We’ve looked into it, it’s unfortunately not straightforward as they don’t package this is a traditional OAuth2 service. Not easy to add.
Too bad. What about just adding your own passwordless option since Bubble already has its own user authorization/login
That’s the kind of things we can look at on a sponsored basis. That’s not a small project unfortunately.
Awhile back I wrote about how to create a password-less account system, you can check it out here. I can’t really recommend that approach anymore, but it can get you in the right direction. Will be releasing a new approach when I can and hopefully not a long as the previous article.
For what reasons can’t you recommend it @ryan?
From what I understand and have tested, it is still a safe* option to go with. However, we are essentially pushing back the password and email login to the email provider, so we can’t be sure about how safe it is on their side. However, if the method is followed right, it does as much as possible to prevent vulneriabilities. The reason I can’t fully recommend that method it becaue there is a much simpler method, many of the steps are redundant.
* with in reason.
Great article Ryan, I am going to try out your method. For my case if someone is able to break in they get nothing of great value and someone who reuses pass words won’t be storing them in my app.
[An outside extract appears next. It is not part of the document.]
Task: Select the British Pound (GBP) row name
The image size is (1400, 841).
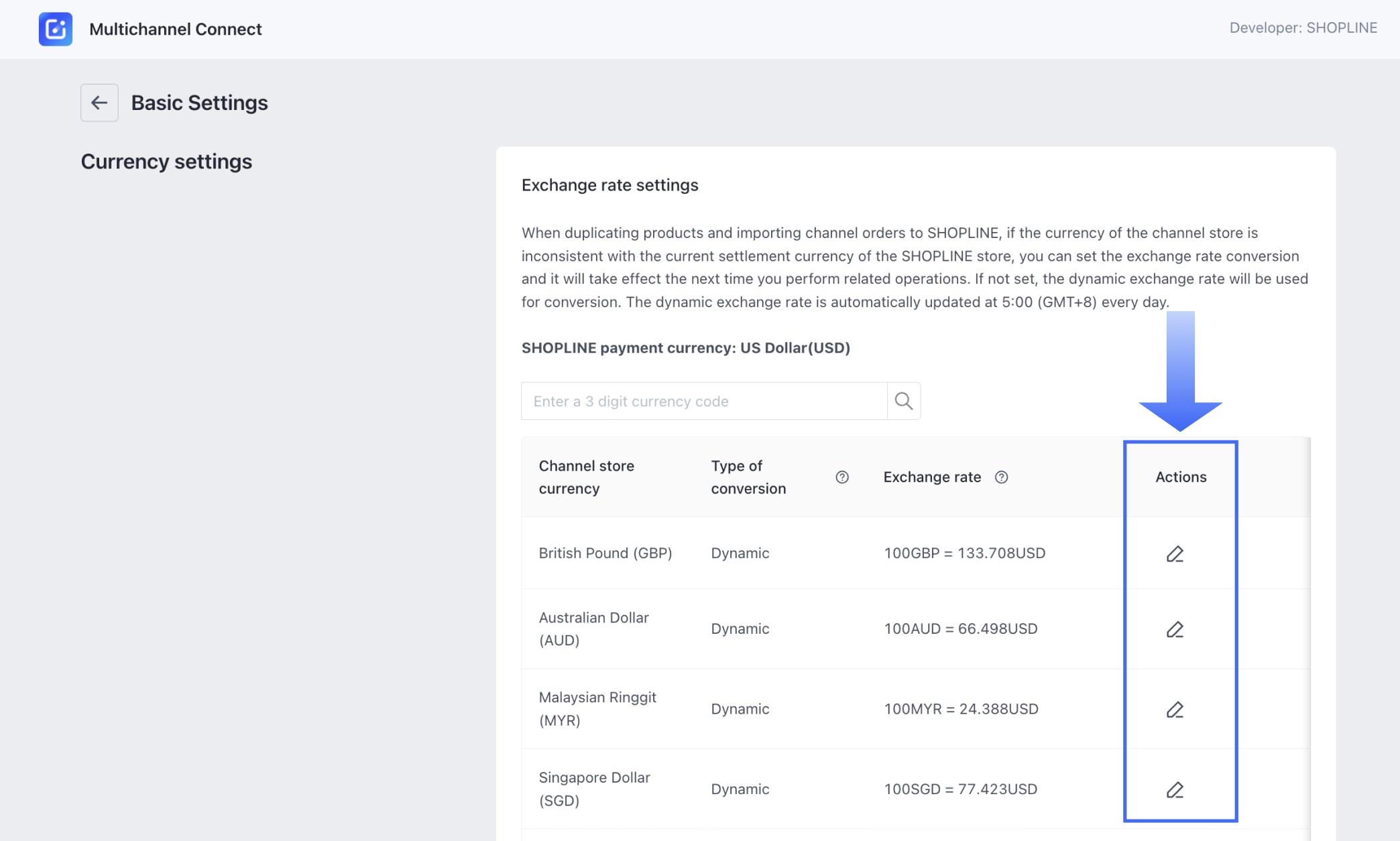Action: pyautogui.click(x=605, y=553)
That eliminates the main vulnerability.I will report how it works out.
Thanks for clarifying @ryan. Aha, an updated method.
My programmatical knowledge of password security is not at expert level, but social engineering is most likely the easiest way to get hold of specific passwords for any given user. In my book, traditional passwords need to go fastest possible. They are bad on many levels considering the many hundreds of services everyone uses today. It’s not viable any longer if you want to follow updated standards (long unique alpha numerical special character passwords).
I hacked together what I think is a passwordless authentication system in Bubble. What do you think? Passwordless authentication
@emmanuel Is this sort of thing still off the table unless sponsor supported? It seems like something more of an evolution in authentication standards rather than a “nice to have”, nowadays.